What Luhn Does NOT Do
This is important. A lot of people misunderstand this.
| What people assume | What is actually true |
|---|---|
| It confirms the card exists | No — it only checks the number format |
| It verifies the CVV | No — CVV is checked by your bank’s server |
| It checks if the card is expired | No — expiry is a separate check |
| It confirms you have money | No — only your bank knows that |
| It catches stolen card numbers | No — it only catches typos |
The Luhn Algorithm answers exactly one question: does this number follow the mathematical rule that all valid card numbers must follow? That is it. Nothing else.
It is the first filter. If a number fails Luhn, the system stops right there — no point going further. If it passes Luhn, the system moves on to the real checks at your bank.
Common Mistakes People Make When Typing Card Numbers
Even with Luhn running, people still get it wrong in predictable ways.
Swapping two adjacent digits — typing 6789 as 6798. Luhn is specifically designed to catch this. Every swap of two neighboring digits will fail the check.
Doubling a digit — typing 4445 as 4444. Luhn catches this too.

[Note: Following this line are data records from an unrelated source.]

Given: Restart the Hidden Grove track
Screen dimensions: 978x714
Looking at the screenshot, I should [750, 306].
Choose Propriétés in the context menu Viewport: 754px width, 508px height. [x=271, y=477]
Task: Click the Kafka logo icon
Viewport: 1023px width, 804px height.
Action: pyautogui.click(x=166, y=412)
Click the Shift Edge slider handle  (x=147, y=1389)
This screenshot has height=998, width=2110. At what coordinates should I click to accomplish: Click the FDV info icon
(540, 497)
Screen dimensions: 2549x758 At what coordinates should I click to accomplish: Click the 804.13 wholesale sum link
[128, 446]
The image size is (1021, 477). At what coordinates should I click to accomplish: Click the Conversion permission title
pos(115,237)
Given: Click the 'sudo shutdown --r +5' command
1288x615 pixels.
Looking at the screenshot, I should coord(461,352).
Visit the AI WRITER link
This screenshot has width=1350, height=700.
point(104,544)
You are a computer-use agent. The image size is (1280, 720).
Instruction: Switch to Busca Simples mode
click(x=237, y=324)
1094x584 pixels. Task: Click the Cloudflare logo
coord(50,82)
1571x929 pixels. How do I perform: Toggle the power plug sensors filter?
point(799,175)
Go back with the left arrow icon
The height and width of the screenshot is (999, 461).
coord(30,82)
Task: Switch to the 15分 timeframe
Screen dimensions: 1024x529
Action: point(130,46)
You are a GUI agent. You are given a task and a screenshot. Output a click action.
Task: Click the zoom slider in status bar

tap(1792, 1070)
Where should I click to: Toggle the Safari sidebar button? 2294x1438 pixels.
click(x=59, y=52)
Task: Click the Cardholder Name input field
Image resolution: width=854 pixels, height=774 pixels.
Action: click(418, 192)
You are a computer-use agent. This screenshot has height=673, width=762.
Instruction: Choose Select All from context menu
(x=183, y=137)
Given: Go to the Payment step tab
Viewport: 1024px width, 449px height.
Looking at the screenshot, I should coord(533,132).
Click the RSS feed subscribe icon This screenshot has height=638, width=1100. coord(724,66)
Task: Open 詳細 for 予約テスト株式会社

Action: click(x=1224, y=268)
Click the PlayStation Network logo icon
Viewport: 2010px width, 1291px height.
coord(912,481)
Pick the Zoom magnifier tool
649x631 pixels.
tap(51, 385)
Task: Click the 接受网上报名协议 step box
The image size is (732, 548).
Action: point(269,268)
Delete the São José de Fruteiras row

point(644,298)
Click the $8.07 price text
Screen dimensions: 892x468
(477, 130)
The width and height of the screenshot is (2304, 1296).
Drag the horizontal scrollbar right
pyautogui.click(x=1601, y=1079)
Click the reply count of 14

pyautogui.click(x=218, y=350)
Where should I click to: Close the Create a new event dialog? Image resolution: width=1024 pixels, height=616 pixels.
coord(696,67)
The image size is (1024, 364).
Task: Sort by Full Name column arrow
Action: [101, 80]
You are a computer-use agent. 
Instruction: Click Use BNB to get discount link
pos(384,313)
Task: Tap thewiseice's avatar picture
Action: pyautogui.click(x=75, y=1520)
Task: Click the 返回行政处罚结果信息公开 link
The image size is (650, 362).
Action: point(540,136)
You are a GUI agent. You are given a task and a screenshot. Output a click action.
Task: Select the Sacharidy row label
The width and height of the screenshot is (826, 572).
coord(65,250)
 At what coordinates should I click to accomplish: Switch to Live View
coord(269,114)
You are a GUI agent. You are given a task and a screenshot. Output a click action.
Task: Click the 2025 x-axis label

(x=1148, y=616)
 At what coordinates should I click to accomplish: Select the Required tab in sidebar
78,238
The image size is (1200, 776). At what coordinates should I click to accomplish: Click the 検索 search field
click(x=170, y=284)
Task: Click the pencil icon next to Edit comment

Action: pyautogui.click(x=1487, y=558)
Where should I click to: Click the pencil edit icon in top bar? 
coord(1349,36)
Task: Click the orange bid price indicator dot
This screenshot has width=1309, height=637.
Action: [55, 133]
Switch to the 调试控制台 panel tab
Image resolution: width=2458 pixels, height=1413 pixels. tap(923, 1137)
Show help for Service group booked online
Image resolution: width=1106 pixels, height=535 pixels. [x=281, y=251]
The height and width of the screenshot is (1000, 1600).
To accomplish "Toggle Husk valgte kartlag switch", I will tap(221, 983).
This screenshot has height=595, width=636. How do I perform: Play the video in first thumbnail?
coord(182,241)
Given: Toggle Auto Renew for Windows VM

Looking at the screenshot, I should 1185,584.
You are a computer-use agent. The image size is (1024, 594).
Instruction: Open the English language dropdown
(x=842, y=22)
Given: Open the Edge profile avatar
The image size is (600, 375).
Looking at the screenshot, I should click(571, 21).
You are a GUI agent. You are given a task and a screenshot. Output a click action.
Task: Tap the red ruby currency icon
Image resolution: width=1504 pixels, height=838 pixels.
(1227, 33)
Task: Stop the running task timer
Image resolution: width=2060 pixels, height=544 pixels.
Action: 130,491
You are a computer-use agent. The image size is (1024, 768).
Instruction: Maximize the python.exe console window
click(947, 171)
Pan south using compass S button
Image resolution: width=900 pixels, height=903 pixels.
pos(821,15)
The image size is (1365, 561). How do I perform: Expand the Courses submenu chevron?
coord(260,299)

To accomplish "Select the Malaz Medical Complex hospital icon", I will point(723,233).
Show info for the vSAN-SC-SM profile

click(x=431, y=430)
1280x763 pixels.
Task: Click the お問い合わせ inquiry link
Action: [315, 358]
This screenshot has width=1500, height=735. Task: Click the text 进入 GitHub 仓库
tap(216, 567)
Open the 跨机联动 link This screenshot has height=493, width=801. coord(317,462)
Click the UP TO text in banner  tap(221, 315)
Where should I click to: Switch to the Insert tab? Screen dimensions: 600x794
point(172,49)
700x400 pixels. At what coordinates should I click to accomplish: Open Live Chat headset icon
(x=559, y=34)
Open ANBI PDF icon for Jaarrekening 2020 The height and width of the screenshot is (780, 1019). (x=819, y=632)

Missing a digit — entering 15 digits instead of 16. Systems check the length before running Luhn, so this gets caught even earlier.
Adding an extra digit — 17 digits instead of 16. Same as above.
Misreading worn digits — 1 and 7 look similar on a faded card. So do 6 and 8. Always check in good light.
Typing O instead of 0 — the letter O versus the digit zero. Common on old paper forms or when reading a card number out loud and typing it somewhere else.
The algorithm is mathematically guaranteed to catch every single-digit error and every transposition of two adjacent digits. Those two categories cover the vast majority of human typing mistakes. Luhn designed it that way deliberately.
Try It Yourself
You do not need a calculator or an app. Here is the method:
- Write out any 16-digit number
- Starting from the second-to-last digit, going left, underline every other digit
- Double each underlined digit. If the result is 10 or more, add its two digits
- Add all digits together — the doubled results plus the untouched ones
- If the total ends in 0 — the number is valid. Anything else — invalid
Practice number: 4539 1488 0343 6467
This is a standard test number that developers use. Walk through the steps and see if you get a total ending in 0. You should.
Interactive Widget Idea
If you wanted to build something around this — imagine a small tool where you type any card number, click a button, and watch each digit highlight as the algorithm processes it. Doubled digits in one color, untouched digits in another. The running sum builds up on screen. You get a final valid or invalid result with the total shown.
That is about 40 lines of JavaScript. Runs entirely in the browser, no server needed.
Conclusion
The Luhn Algorithm is one of the cleanest examples of a simple idea doing a big job. A few lines of arithmetic, running silently on every device that processes card numbers, protecting billions of transactions every day.
The next time a website catches your card typo instantly, you know what happened. A formula from 1960 ran in milliseconds and said no.
Hans Peter Luhn filed the patent on January 6, 1960. He called it “Computer for Verifying Numbers.” It has not needed a single update in 65 years.